▶ **RECORDS FOR THIS TASK**:
::::::::

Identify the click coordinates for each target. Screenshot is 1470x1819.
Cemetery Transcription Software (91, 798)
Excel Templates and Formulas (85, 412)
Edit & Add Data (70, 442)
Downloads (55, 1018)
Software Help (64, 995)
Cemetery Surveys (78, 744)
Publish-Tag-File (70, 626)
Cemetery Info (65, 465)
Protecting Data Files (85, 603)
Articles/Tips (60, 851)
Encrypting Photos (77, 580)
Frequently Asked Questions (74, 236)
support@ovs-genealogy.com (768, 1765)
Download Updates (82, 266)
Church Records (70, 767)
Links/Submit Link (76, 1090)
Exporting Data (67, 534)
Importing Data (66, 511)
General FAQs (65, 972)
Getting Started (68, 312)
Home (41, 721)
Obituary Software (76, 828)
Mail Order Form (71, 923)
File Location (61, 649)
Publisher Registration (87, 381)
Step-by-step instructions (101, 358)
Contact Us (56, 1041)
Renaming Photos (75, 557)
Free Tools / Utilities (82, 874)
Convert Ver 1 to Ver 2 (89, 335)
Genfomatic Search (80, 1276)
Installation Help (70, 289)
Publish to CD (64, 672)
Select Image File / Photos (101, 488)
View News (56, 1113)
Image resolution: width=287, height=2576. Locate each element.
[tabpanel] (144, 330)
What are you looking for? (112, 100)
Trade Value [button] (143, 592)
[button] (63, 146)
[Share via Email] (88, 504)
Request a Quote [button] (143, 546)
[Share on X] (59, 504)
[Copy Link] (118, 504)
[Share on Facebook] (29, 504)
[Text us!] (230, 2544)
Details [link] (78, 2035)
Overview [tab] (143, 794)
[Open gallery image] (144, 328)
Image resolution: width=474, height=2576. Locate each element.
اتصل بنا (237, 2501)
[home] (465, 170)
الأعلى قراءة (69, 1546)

::::::::

▶ **EXERCISE DETAILS**: Return each line of the data above verbatim.

▶ **SOLUTION TO THIS EXERCISE**:
Identify the click coordinates for each target. Screenshot is 1470x1819.
Cemetery Transcription Software (91, 798)
Excel Templates and Formulas (85, 412)
Edit & Add Data (70, 442)
Downloads (55, 1018)
Software Help (64, 995)
Cemetery Surveys (78, 744)
Publish-Tag-File (70, 626)
Cemetery Info (65, 465)
Protecting Data Files (85, 603)
Articles/Tips (60, 851)
Encrypting Photos (77, 580)
Frequently Asked Questions (74, 236)
support@ovs-genealogy.com (768, 1765)
Download Updates (82, 266)
Church Records (70, 767)
Links/Submit Link (76, 1090)
Exporting Data (67, 534)
Importing Data (66, 511)
General FAQs (65, 972)
Getting Started (68, 312)
Home (41, 721)
Obituary Software (76, 828)
Mail Order Form (71, 923)
File Location (61, 649)
Publisher Registration (87, 381)
Step-by-step instructions (101, 358)
Contact Us (56, 1041)
Renaming Photos (75, 557)
Free Tools / Utilities (82, 874)
Convert Ver 1 to Ver 2 (89, 335)
Genfomatic Search (80, 1276)
Installation Help (70, 289)
Publish to CD (64, 672)
Select Image File / Photos (101, 488)
View News (56, 1113)
Image resolution: width=287, height=2576. Locate each element.
[tabpanel] (144, 330)
What are you looking for? (112, 100)
Trade Value [button] (143, 592)
[button] (63, 146)
[Share via Email] (88, 504)
Request a Quote [button] (143, 546)
[Share on X] (59, 504)
[Copy Link] (118, 504)
[Share on Facebook] (29, 504)
[Text us!] (230, 2544)
Details [link] (78, 2035)
Overview [tab] (143, 794)
[Open gallery image] (144, 328)
Image resolution: width=474, height=2576. Locate each element.
اتصل بنا (237, 2501)
[home] (465, 170)
الأعلى قراءة (69, 1546)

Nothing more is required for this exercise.